Both doors are rusty in their own way. The glass on the passenger door is in better shape than the other, especially the wing window, where the rubber is intact and the hinge and spring assemblies are still intact. The driver’s door is in worse shape overall, probably because it was parked upslope in Dave’s backyard and thus exposed to more of the elements.
I also started looking into the T-handle for the rear lift gate; it’s got a lock that’s pretty well calcified into the housing. I shot it full of PBBlaster and let it sit over the weekend. The lock barrel removal requires having the original key, which is still sitting in the ignition of the truck out in Flintstone. You have to unlock the latch while pushing on a small pin inside the handle housing, which releases the whole thing from the handle. I’ve got Dad’s set of lockpicks from the repo days, and picking a 4-tumbler GM lock from the 1970’s shouldn’t be too hard—but doing that while pushing the pin is going to require two more hands. We’ll see…
Looking through 10+ years of jumbled parts, I found that I’d acquired a 2-barrel Holley carburetor at some point which fits the spare air cleaner sitting on the shelf (the diameter of the opening is too small to fit a Thermoquad). This is in addition to the Holley 2100 I’ve already got—but I haven’t been able to ID this one yet. I think I’ll get the Simple Brown out and soak it for a week to clean things up, and then disassemble it to take a closer look.
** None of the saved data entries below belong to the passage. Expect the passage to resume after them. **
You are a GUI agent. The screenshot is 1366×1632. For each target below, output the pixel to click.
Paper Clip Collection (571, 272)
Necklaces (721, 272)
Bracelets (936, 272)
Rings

One of the challenges and quirks of driving 50-year-old vehicle is that we are slaves to the fickle black magic of carburetion. Many carburetors before the 1970’s were simple devices with few moving parts, but as emissions and fuel economy standards were implemented by the government, engineers added all kinds of hoses and vacuum lines and secondary linkages on carburetors to eke every last molecule of economy out of them while they scrambled to update their ancient engine designs. My carburetor is one of the last evolutions of this need for economy and power: a Thermoquad, which looks like R2-D2 barfed up a mechanical hairball.
Electronic fuel injection finally came of age in the 1980s and made the mechanical complexities of carburetors obsolete. As carbureted engines are increasingly rare on the road, it’s getting harder to find mechanics who know how they work and what to do with them. It’s also a pain in the ass to get a carbureted engine started after a week of sitting.
So it’s with great interest that I’m headed to Bennett’s this weekend to help him install EFI on his Scout. He bought a premade kit from Hamilton Fuel Injection—the manufacturer whose tech seminar we attended at Nationals this year. It’s pricy to buy outright, but his reviews are impeccable and he tailors each kit to a specific IH engine, as well as helps tune the unit after it’s installed. I’m very curious to see how easy it goes in, and as I mentioned before, I’m seriously considering it as an upgrade to my engine.
Brian and I are also going to hit the junkyard to see if we can find an electric steering pump for his Scout, which came with manual steering from the factory. It’s been a long time since I’ve walked the rows at Crazy Ray’s so I’m looking forward to the day with anticipation.